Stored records
....................

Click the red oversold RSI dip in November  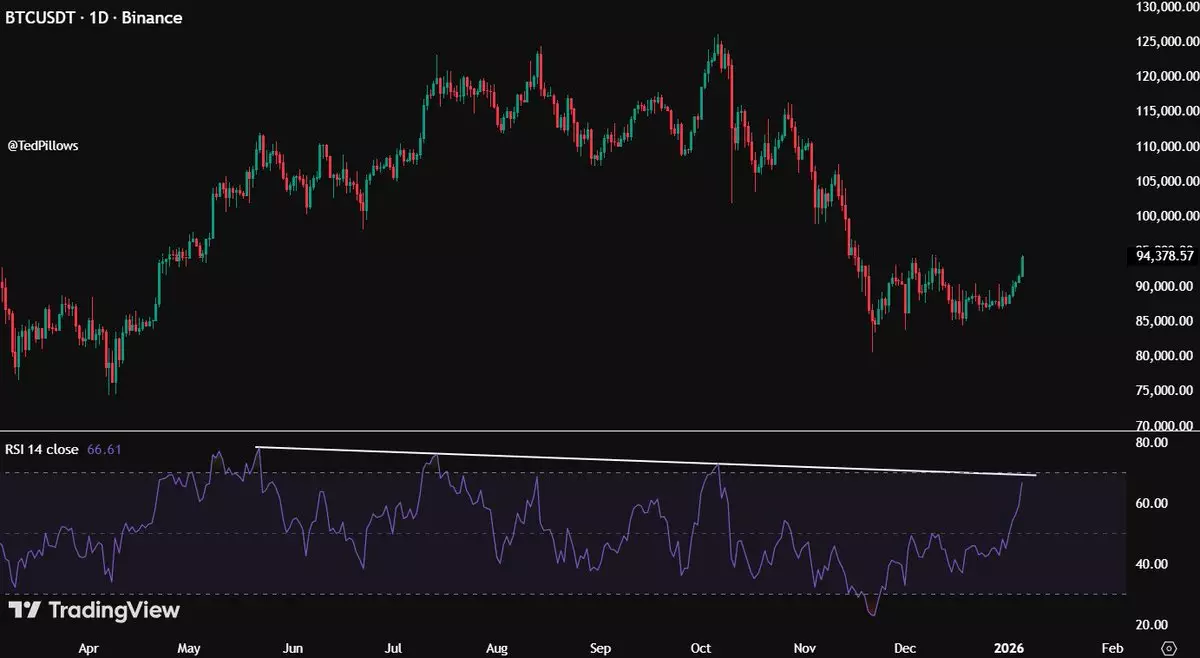872,608
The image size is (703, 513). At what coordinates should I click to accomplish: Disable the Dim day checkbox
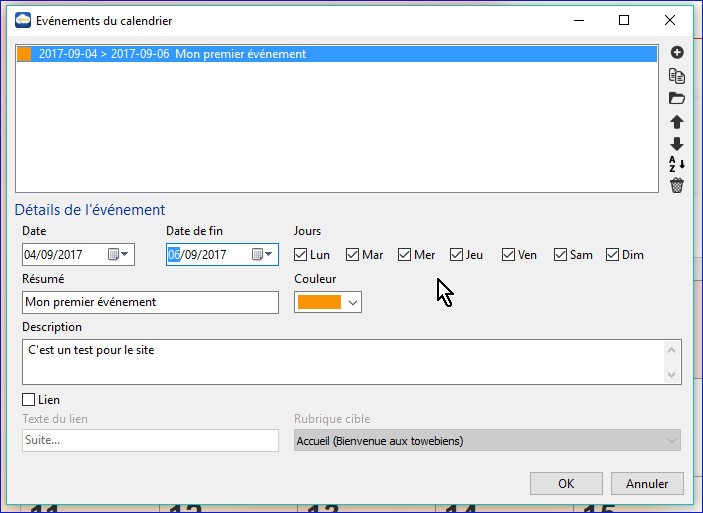coord(613,255)
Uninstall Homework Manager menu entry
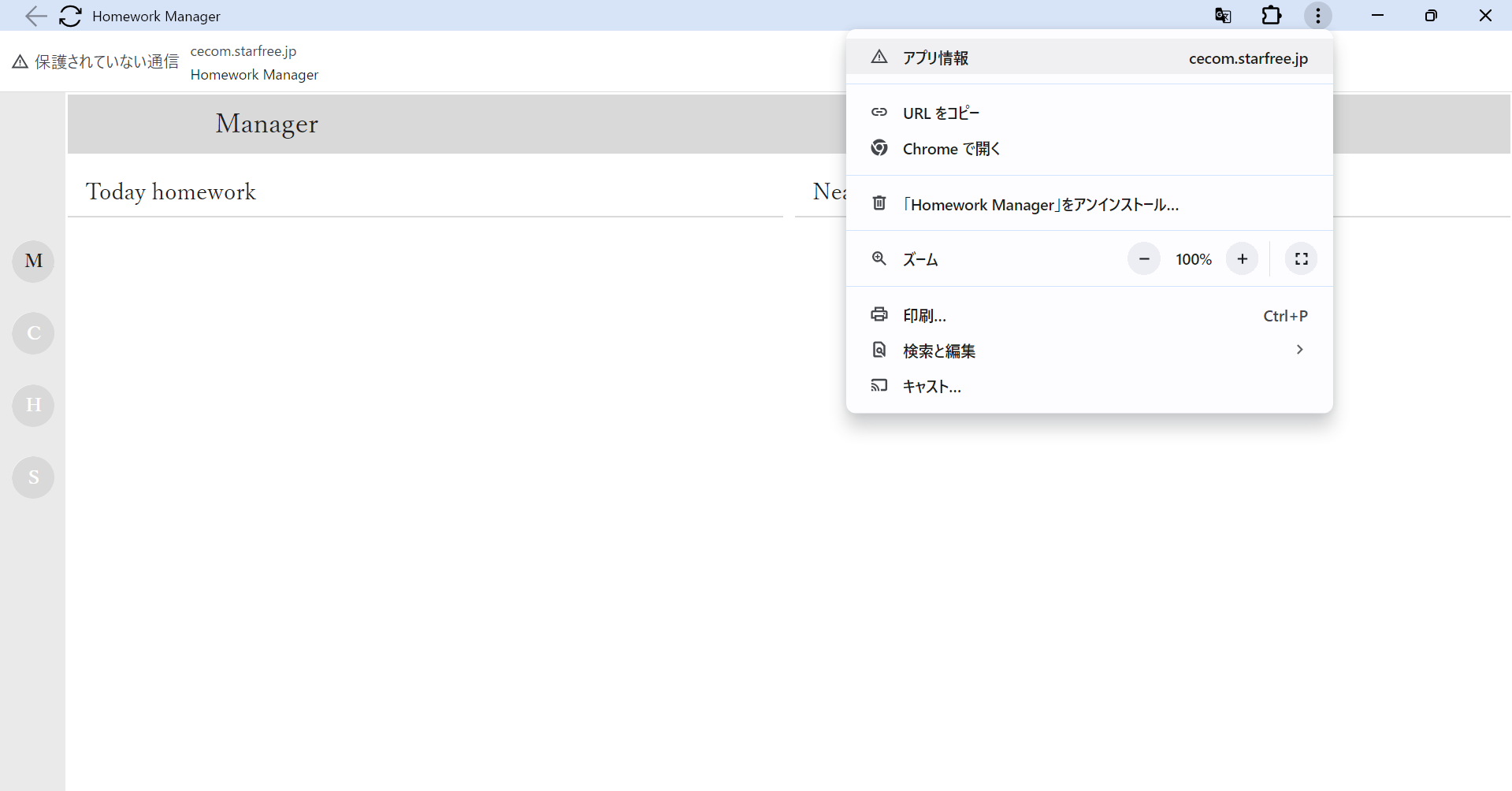 pyautogui.click(x=1090, y=204)
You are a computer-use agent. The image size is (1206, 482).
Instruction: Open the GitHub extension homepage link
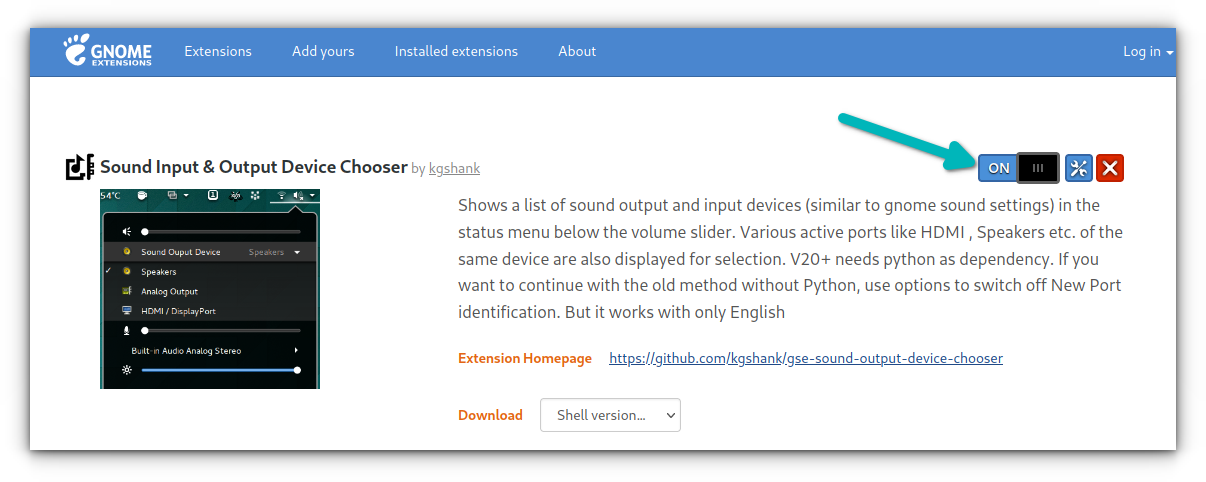[805, 358]
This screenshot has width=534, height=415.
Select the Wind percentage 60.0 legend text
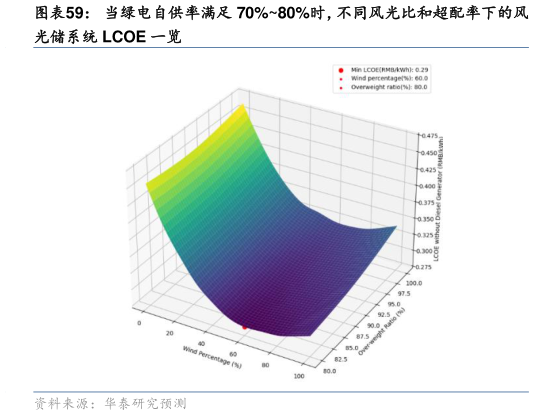(389, 78)
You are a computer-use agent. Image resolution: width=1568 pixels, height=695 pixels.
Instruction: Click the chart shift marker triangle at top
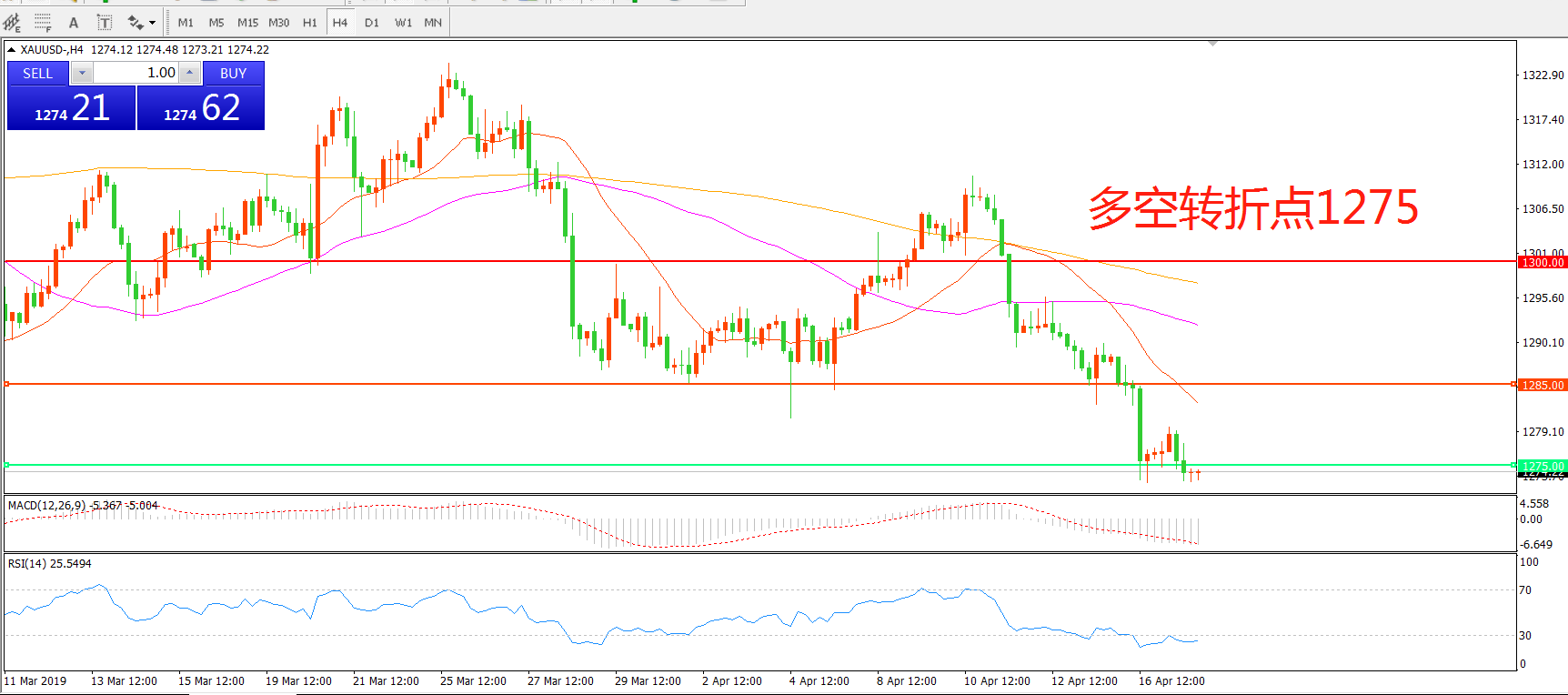[x=1212, y=43]
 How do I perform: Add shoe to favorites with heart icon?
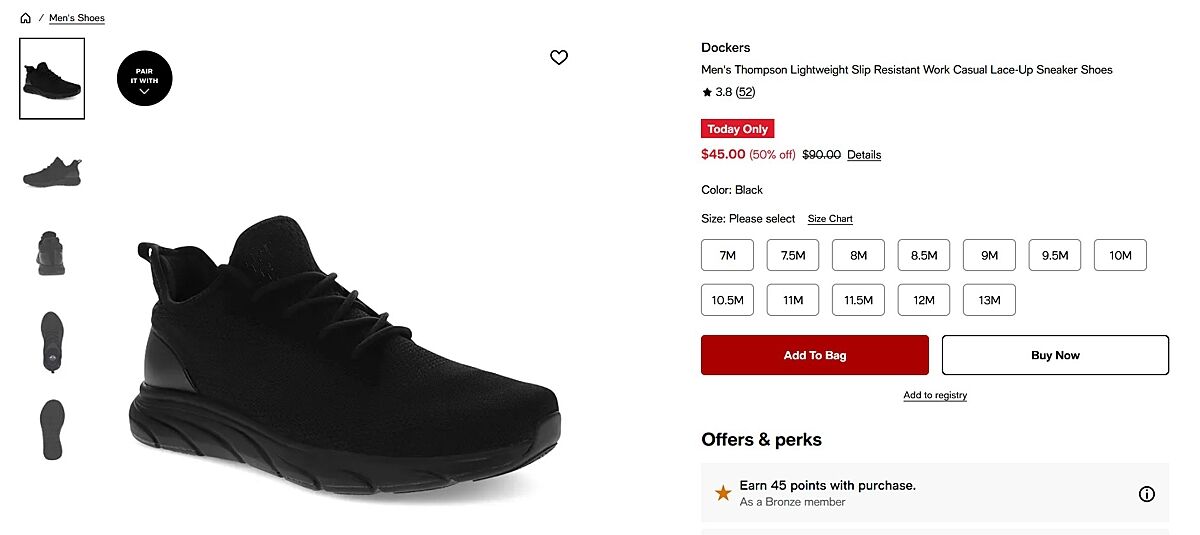(559, 58)
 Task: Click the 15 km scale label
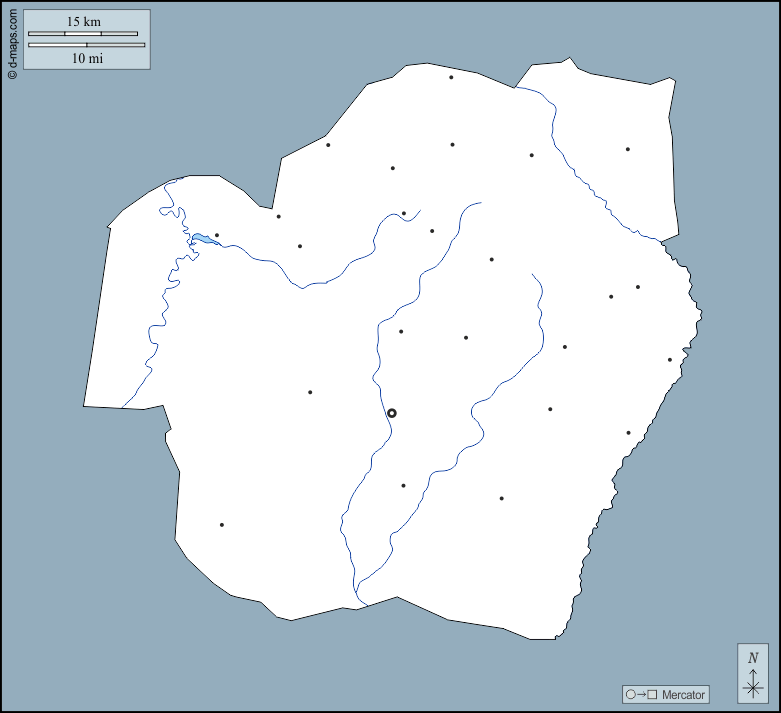click(x=83, y=21)
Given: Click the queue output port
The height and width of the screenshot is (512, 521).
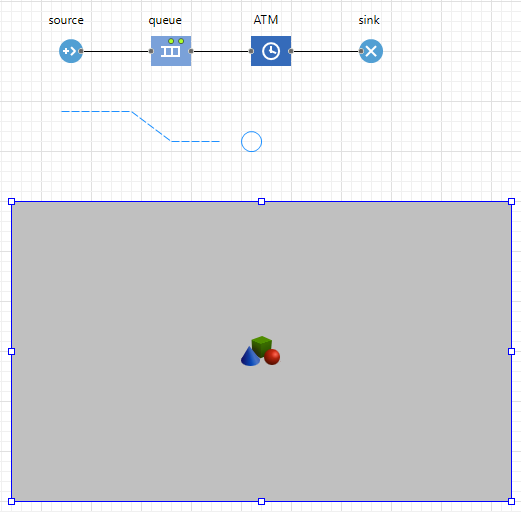Looking at the screenshot, I should [x=191, y=51].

....................

Could you reproduce the records word for word, from the line containing "You are a computer-use agent. The" through the end of the records, inclusive, and leave the pictures out?

:: CORRECT RESULT ::
You are a computer-use agent. The image size is (1206, 482).
Instruction: Open the GitHub extension homepage link
[805, 358]
This screenshot has width=534, height=415.
Select the Wind percentage 60.0 legend text
(389, 78)
You are a computer-use agent. Image resolution: width=1568 pixels, height=695 pixels.
Instruction: Click the chart shift marker triangle at top
[x=1212, y=43]
 How do I perform: Add shoe to favorites with heart icon?
(559, 58)
 Task: Click the 15 km scale label
click(x=83, y=21)
Given: Click the queue output port
The height and width of the screenshot is (512, 521).
Looking at the screenshot, I should [x=191, y=51].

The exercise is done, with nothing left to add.